How much Did this cost to build and how is it being paid for?
Total project costs, including engineering and construction, are $43 million. Those costs have been financed through the sale of revenue bonds. Paying off the bonds related to funding this project will result in an increase of about $5 on an average customer’s monthly bill.
Will the new filters cost more to operate?
Yes, annual operating costs for the new filters are estimated to $3.7 million in Fiscal Year 2023 and at least $5 million in subsequent years.
Did CFPUA take Interim measures to reduce pfas before these new filters?
Yes, CFPUA already had GAC filters before our deep-bed filters came online in 2022. They are significantly smaller than the ones that will be constructed, however, and have been operated in a different manner. The existing GAC filters have been used in biological mode, where biofilm is allowed to form, enhancing Sweeney’s ability to remove disinfection byproducts, 1,4-dioxane, and other constituents. They can be used to achieve some PFAS reduction, however, if the GAC media is replaced more frequently.
In late 2018, CFPUA began a program to replace the GAC in the existing filters a few at a time. GAC is being replaced in seven of the 14 in November and December and in the remaining seven in March and April. Recent sampling has indicated that work has been successful in reducing levels of PFAS compounds.
This phased replacement strategy will continue until the new, deeper GAC filters come online in 2022, but it isn’t suited as a long-term solution, given the limited PFAS removal and our need to retain the benefits from operating the existing filters in biological mode.

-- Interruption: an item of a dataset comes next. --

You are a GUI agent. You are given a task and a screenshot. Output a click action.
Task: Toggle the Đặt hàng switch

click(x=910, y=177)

Now that the new deep-bed filters are online, the existing 14 that had served as an interim measure will be returned to full biological mode, requiring less-frequent replacement.

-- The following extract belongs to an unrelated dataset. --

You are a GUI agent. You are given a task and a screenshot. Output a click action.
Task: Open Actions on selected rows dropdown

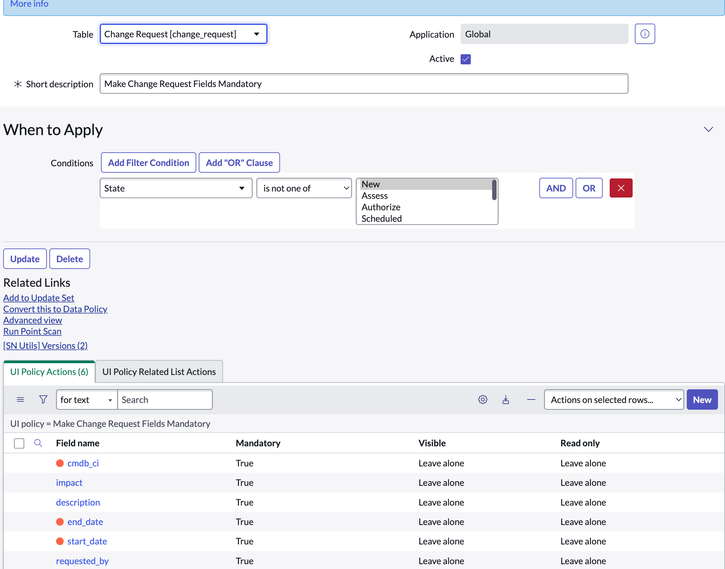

Why aren’t the companies responsible for the PFAS compounds affecting the water paying to address this problem?
CFPUA has been asking that question since 2017, when Chemours representatives told our community that operations at its Fayetteville Works plant had been discharging PFAS compounds to the Cape Fear River. Those discharges also occurred under DuPont, which created Chemours, and dated to about 1980.
CFPUA believes Chemours and DuPont should be taking financial responsibility for the results of their decades of PFAS releases. As the companies have yet to own up to that responsibility, CFPUA has filed a lawsuit in federal court seeking to force them to pay. That lawsuit is pending.

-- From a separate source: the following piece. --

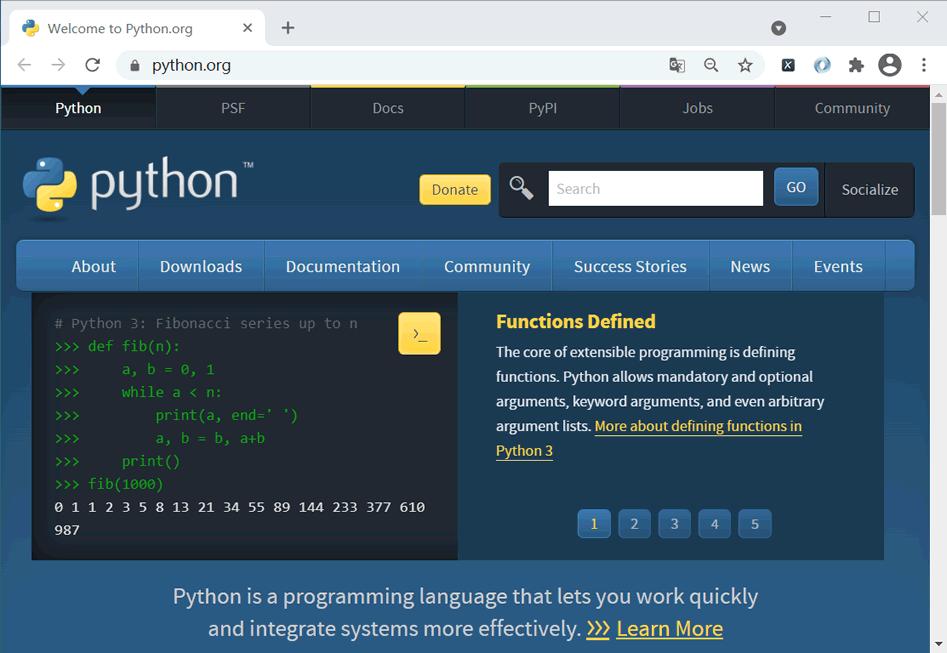Open the Chrome user profile icon
Screen dimensions: 947x653
click(x=890, y=65)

What would happen if CFPUA won its lawsuit against Chemours and DuPont?
Resolution of the lawsuit likely is several years away, and predicting what that might entail, including any monetary award, is very difficult.
CFPUA is public entity, funded by ratepayers and operating without any profit. CFPUA customers would be the beneficiaries of any award received from the lawsuit.
Why not wait to see what happens with the lawsuit?
The outcome of any lawsuit is uncertain, from the verdict to any potential award. Resolution also may take a significant time, likely several years. Moving forward is the right decision for the community, now and in the future, regardless of what may happen with the lawsuit. We are building these upgrades to reduce PFAS compounds that are in water we draw from the Cape Fear River. Those PFAS compounds are likely to remain in the river for years to come.
Research into human health effects from PFAS has been limited, focused mainly to older compounds such as PFOA and PFOS. For those, scientists have sufficient data to state they pose a number of risks to human health, including effects on the liver, development, and immune system, and they may be carcinogenic.
Less data exists for “short-chain” PFAS such as GenX and the other PFAS tied to Chemours and DuPont, but the volume of data grows daily and leads researchers to believe these may pose similar health risks to humans.
Dr. Jamie Dewitt, an associate professor in the Department of Pharmacology & Toxicology at East Carolina University, has said: “Taking steps now to reduce exposure to all PFAS as much as possible will reduce the probability of health effects from long-term exposures.”